With Russia currently holding the title as the world’s leader in cybercrimes, many have described it as hackers’ dreamland. There’s a general feeling among nations of the world that Russia is aiding and abetting cybercrimes on many levels.
Russia is currently suspected of hacking or attempting to hack into important infrastructures of a number of European and American countries.
It is therefore no surprise that most of the world regards the tough talk coming out of Russia regarding fighting cybercrimes as nothing more than a mere charade.
Like David Ignatius of Washington Post said “Working with Russia on cyber crime is like hiring a burglar to protect the family jewels.” This sentiment captures the way the world feels about Russia and cybercrime right now.
Russia’s Cybercrimes Regulation Proposal
Yes, Russia – which is proposing new U.N. cyber-regulation pacts – appears to be making the right noises in its newly found interest in fighting these modern day crime. However, the world is not convinced that this is a genuine call.
At best, this is seen as Russia’s way of attempting to control the international anti-cybercrime narrative. Russia was the only major European country not to sign the Budapest Convention of 2001. This certainly is reason enough to doubt its sincerity.
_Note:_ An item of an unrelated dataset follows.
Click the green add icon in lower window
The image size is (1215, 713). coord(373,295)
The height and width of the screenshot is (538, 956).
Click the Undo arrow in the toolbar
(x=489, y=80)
Furthermore, there is one important thing to recall about the Budapest Convention. It empowered international law enforcement agencies to question internet providers directly. This was clearly something that Russia was not in favor of.
What has Russia done to manage the menace of hackers and virus writers within its realm? Before Russia presumes to propose measures for fighting cybercrimes to the world, it should answer this.
Some of the most dangerous viruses that the IT world has seen have originated from Russia. Some of the examples as given by Computer Weekly include: Bagel, MyDoom and NetSky.
Given recent happenings, when we hear the phrase “from Russia with love” everyone dives to pull the plugs from computers. We can’t even trust that someone is not at this moment spying on us through our laptop’s webcam. Russia has to do more than just talking; it has to show the world that its realm is not a haven for hackers and other cyber criminals.